• [Task requirements]:
A - Reproduce everything in the wireless service text from "Service Providers should" down to "coverage, and price.".
B - According to the wireless service text, what receives more spending than any other personal consumer electronic category?

• [Text passage]:
The current carriers need to be regulated to only act as the back-end pipes. They should compete with each other on how well they can build out physical and wireless networks, and at what price points they can offer bandwidth for voice, sms, and data. The Pipes should sell their bandwidth wholesale to level 2, the service providers

Level 2 – Service Providers

Service Providers should be the consumer facing part of wireless service. These companies should purchase voice, sms, and internet bandwidth wholesale from the pipes, and then package it in a consumer service. These service providers will compete with each other based on how well they can manage the various bandwidth purchasing, features such as night/weekend minutes, customer service, coverage, and price.

Level 3 – Hardware / Retail

Hardware needs to be separated from everything else, and actually act as its own market. Considering the fact that more money is spent on mobile phones than any other personal consumer electronic category, this seems like a no-brainer. This would require slightly more regulation than other consumer electronics markets since things like computers, TV’s, land-line phones, etc. can be subsidized by service providers, but just aren’t because that is not how the market was set up. This is an area that just needs a hard reset in my opinion, and even if this regulation is lifted after 3-5 years or something, to start with, phone hardware needs to only be available for purchase as an independent product, not in association with a service provider or subsidy. This is necessary not only to protect the service providers from using subsidies to limit consumer power as they do now, but also to introduce competition and market forces into phone hardware. Right now, we just don’t know how much the market value of phones are. Even in Europe where phones can be bought off contract much more easily than in the US, the fact that they are all offered on contract also, really has not allowed phone hardware to have to compete on price.

Customer action -

With this system in place, a customer could go to a retailer and buy a phone, based on what price / features work best for them, and then go buy wireless service based on what price/ features work best for them. Thus, phone manufacturers, and wireless service providers would actually have to compete with one another based on the thing that they actually do. Ultimately, this would make phone sales work just like how it works with TV’s and cable service, computers and internet service, land-line phones and phone service, radios and radio service, etc.

So I’ve been talking a lot. Thoughts?

• [Source information]:
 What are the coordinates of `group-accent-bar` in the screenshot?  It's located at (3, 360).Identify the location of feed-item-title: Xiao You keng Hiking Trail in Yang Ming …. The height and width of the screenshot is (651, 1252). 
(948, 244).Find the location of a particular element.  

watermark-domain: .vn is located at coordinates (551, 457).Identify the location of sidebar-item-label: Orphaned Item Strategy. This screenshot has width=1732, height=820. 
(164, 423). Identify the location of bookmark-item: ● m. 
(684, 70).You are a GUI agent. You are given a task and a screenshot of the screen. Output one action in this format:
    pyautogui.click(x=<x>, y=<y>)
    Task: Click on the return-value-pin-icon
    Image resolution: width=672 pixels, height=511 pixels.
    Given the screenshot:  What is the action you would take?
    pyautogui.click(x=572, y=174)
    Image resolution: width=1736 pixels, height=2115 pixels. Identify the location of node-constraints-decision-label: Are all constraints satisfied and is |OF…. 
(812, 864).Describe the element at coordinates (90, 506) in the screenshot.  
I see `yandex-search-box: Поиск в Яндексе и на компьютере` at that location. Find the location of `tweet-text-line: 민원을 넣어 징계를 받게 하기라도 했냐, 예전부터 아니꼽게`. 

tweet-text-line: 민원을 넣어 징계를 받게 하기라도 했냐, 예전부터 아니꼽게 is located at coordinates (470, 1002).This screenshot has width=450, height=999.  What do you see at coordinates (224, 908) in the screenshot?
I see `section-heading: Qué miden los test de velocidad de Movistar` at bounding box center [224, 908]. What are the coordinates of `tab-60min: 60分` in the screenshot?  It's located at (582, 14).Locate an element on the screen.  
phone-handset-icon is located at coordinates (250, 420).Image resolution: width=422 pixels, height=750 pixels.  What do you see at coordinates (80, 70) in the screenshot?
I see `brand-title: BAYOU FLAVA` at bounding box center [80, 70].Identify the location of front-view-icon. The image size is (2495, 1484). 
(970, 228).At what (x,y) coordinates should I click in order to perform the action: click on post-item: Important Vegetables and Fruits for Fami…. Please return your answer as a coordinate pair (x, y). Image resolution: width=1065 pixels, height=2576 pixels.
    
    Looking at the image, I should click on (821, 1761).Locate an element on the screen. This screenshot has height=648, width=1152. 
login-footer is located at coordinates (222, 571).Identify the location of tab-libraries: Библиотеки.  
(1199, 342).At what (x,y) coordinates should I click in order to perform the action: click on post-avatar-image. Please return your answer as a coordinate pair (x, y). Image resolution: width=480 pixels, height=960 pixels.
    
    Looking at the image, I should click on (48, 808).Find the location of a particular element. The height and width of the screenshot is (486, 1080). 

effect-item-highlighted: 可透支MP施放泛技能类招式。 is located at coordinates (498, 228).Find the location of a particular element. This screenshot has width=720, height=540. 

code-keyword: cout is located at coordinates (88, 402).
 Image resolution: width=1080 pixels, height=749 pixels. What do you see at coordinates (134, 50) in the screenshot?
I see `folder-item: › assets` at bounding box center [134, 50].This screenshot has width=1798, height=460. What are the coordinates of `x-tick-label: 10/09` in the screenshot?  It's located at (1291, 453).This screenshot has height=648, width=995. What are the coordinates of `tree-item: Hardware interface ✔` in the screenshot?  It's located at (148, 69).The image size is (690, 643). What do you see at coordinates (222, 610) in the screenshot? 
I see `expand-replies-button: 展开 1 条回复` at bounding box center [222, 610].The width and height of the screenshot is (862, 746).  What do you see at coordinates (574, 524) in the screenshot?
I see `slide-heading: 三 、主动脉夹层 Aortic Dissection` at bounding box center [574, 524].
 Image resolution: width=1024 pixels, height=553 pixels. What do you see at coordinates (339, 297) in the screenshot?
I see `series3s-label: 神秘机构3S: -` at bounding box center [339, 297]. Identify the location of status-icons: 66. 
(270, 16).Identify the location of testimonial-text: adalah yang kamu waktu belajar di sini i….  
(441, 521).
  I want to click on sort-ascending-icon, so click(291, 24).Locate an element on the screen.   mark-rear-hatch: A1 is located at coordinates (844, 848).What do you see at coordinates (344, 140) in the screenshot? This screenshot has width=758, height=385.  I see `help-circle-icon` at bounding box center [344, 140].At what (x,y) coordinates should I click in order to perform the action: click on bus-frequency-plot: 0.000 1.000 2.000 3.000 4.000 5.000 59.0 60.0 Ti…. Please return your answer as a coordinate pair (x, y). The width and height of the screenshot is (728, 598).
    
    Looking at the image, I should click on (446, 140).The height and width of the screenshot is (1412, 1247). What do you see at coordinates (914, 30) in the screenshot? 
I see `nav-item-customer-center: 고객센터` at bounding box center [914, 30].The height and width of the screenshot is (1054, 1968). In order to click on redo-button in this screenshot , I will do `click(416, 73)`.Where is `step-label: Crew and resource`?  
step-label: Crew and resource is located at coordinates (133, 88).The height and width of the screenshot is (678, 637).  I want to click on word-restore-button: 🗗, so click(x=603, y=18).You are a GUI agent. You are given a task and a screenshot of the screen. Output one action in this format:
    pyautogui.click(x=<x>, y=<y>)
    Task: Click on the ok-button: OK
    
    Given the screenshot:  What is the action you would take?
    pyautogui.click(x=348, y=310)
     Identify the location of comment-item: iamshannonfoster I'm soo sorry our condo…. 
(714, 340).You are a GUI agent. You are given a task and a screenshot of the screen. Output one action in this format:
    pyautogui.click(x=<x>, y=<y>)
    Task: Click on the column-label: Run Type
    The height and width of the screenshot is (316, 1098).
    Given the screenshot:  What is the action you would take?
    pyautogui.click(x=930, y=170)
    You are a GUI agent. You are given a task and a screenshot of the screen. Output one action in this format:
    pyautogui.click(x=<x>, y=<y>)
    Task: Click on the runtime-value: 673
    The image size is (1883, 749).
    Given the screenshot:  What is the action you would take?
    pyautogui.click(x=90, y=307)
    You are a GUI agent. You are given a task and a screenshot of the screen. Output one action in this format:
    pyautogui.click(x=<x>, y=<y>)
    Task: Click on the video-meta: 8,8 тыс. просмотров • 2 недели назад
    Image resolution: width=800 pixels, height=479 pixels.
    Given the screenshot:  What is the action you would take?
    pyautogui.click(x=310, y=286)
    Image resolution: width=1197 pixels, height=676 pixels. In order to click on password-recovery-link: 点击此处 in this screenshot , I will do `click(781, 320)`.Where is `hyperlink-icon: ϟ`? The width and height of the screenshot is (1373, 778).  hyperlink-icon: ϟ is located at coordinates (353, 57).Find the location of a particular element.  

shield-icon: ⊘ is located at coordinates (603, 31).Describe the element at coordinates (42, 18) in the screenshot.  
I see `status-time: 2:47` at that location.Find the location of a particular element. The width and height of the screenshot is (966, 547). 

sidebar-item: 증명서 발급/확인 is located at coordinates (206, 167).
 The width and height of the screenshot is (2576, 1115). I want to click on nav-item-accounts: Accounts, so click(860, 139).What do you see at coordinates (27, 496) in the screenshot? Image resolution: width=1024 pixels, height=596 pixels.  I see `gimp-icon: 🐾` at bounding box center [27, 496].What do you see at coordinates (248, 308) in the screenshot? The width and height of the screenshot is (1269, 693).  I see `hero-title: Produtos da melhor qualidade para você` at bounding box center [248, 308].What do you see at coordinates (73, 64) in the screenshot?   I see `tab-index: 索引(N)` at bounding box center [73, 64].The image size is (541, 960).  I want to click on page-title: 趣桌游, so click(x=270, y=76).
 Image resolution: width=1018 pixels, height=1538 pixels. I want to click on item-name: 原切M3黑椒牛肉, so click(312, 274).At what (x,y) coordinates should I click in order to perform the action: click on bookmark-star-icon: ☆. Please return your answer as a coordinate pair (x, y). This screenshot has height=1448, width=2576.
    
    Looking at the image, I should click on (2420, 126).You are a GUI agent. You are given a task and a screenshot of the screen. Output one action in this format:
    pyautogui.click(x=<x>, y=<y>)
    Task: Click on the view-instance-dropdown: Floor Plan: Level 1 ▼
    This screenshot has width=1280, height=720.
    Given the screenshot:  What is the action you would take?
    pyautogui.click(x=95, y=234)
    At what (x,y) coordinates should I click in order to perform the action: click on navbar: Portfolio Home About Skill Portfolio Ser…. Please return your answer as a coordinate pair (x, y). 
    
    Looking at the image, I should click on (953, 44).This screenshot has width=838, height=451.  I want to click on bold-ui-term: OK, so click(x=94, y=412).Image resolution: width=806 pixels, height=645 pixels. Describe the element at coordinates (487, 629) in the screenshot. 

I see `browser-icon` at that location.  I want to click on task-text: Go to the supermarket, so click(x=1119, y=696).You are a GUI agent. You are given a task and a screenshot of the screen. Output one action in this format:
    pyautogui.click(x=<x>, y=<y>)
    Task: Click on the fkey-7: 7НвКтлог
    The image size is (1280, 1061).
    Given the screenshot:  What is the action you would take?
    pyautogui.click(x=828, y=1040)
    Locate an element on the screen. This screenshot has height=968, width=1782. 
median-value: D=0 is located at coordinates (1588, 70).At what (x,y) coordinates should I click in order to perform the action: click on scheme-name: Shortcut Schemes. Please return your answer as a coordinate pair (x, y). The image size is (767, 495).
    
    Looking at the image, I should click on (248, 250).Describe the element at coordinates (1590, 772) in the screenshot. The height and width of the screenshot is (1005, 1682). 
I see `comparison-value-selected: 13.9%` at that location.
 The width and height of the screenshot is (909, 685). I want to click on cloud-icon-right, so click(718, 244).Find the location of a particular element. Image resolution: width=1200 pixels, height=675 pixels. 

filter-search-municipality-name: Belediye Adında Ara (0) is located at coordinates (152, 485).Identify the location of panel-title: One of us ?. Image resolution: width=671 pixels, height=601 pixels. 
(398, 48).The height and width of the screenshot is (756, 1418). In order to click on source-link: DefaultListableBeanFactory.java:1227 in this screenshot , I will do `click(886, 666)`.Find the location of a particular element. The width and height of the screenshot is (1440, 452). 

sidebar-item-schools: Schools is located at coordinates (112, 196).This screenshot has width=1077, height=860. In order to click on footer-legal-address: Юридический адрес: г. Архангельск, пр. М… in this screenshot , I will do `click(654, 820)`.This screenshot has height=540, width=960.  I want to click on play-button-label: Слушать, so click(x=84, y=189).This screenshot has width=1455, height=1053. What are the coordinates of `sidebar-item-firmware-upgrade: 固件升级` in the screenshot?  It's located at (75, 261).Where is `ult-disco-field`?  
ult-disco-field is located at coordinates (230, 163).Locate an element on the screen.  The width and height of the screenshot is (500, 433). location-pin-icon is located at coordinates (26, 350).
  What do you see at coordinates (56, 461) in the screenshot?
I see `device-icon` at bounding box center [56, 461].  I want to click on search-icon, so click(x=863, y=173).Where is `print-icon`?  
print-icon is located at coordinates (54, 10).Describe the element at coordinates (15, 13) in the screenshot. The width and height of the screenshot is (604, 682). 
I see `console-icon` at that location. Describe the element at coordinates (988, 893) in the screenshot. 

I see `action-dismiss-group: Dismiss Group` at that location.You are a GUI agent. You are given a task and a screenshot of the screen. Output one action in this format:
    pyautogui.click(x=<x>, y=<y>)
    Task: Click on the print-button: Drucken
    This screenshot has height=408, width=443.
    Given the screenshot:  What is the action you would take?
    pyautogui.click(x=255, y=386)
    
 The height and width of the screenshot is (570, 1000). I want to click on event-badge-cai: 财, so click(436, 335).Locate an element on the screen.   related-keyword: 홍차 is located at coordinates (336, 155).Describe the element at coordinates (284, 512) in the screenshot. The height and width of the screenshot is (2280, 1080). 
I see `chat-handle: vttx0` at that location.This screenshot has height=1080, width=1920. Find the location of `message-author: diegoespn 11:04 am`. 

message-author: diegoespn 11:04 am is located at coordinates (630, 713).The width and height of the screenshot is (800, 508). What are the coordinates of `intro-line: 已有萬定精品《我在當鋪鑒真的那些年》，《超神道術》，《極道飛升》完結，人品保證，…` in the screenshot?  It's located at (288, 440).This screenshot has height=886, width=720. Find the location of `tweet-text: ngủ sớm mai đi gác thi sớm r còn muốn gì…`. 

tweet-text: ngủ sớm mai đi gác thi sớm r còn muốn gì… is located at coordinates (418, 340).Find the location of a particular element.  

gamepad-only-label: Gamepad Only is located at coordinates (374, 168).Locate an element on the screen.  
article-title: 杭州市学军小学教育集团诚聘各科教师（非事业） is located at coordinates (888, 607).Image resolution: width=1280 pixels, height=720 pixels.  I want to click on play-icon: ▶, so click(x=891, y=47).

• [Responses for each task]:
A -
Service Providers should be the consumer facing part of wireless service. These companies should purchase voice, sms, and internet bandwidth wholesale from the pipes, and then package it in a consumer service. These service providers will compete with each other based on how well they can manage the various bandwidth purchasing, features such as night/weekend minutes, customer service, coverage, and price.

B - Mobile phones.